The traditional marketing mix refers to four broad levels of marketing decisions, namely: product, price, promotion, and place. 

Product

The product aspects of marketing deal with the specifications of the actual goods or services, and how it relates to the end-user’s needs and wants. The product element consists of product design, new product innovation, branding, packaging, labeling. The scope of a product generally includes supporting elements such as warranties, guarantees, and support. Branding, a key aspect of product management, refers to the various methods of communicating a brand identity for the product, brand, or company.

Pricing

This refers to the process of setting a price for a product, including discounts. The price need not be monetary; it can simply be what is exchanged for the product or services, e.g. time, energy, or attention or any sacrifices consumers make in order to acquire a product or service. The price is the cost that a consumer pays for a product—monetary or not. Methods of setting prices are in the domain of pricing science.

Place (or distribution)

This refers to how the product gets to the customer; the distribution channels and intermediaries such as wholesalers and retailers who enable customers to access products or services in a convenient manner. This third P has also sometimes been called Place or Placement, referring to the channel by which a product or service is sold (e.g. online vs. retail), which geographic region or industry, to which segment (young adults, families, business people), etc. also referring to how the environment in which the product is sold in can affect sales.

Promotion

This includes all aspects of marketing communications; advertising, sales promotion, including promotional education, public relations, personal selling, product placement, branded entertainment, event marketing, trade shows, and exhibitions. This fourth P is focused on providing a message to get a response from consumers. The message is designed to persuade or tell a story to create awareness.

Criticisms

In Riding the Waves of Change (Jossey-Bass, 1988), Morgan suggests that one of the greatest limitations of the 4 Ps approach “is that it unconsciously emphasizes the inside–out view (looking from the company outwards), whereas the essence of marketing should be the outside-in approach.” An inside-out approach is the traditional planning approach where the organization identifies its desired goals and objectives, which are often based around what has always been done. Marketing’s task then becomes one of “selling” the organization’s products and messages to the “outside” or external stakeholders.[36] In contrast, an outside-in approach first seeks to understand the needs and wants of the consumer. 

From a model-building perspective, the 4 Ps has attracted a number of criticisms.

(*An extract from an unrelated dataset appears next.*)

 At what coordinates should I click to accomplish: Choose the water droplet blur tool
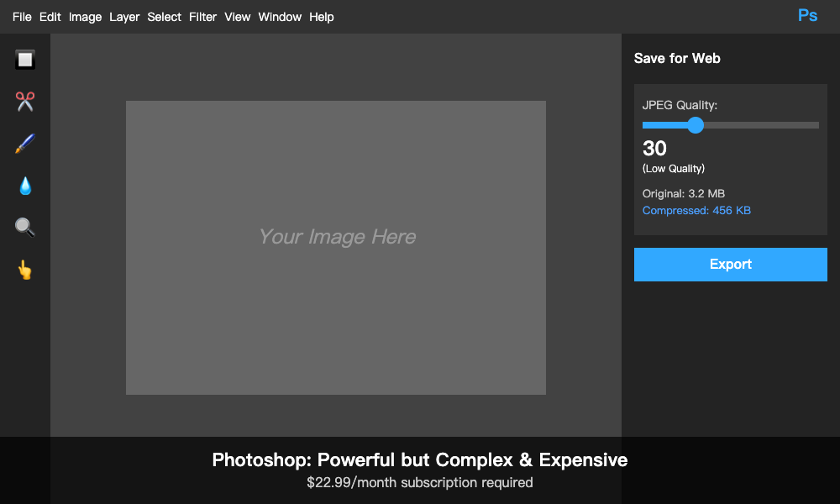coord(25,186)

Well-designed models should exhibit clearly defined categories that are mutually exclusive, with no overlap. Yet, the 4 Ps model has extensive overlapping problems. Several authors stress the hybrid nature of the fourth P, mentioning the presence of two important dimensions, “communication” (general and informative communications such as public relations and corporate communications) and “promotion” (persuasive communications such as advertising and direct selling). Certain marketing activities, such as personal selling, may be classified as either promotion or as part of the place (i.e., distribution) element.[38] Some pricing tactics, such as promotional pricing, can be classified as price variables or promotional variables and, therefore, also exhibit some overlap.

Other important criticisms include that the marketing mix lacks a strategic framework and is, therefore, unfit to be a planning instrument, particularly when uncontrollable, external elements are an important aspect of the marketing environment.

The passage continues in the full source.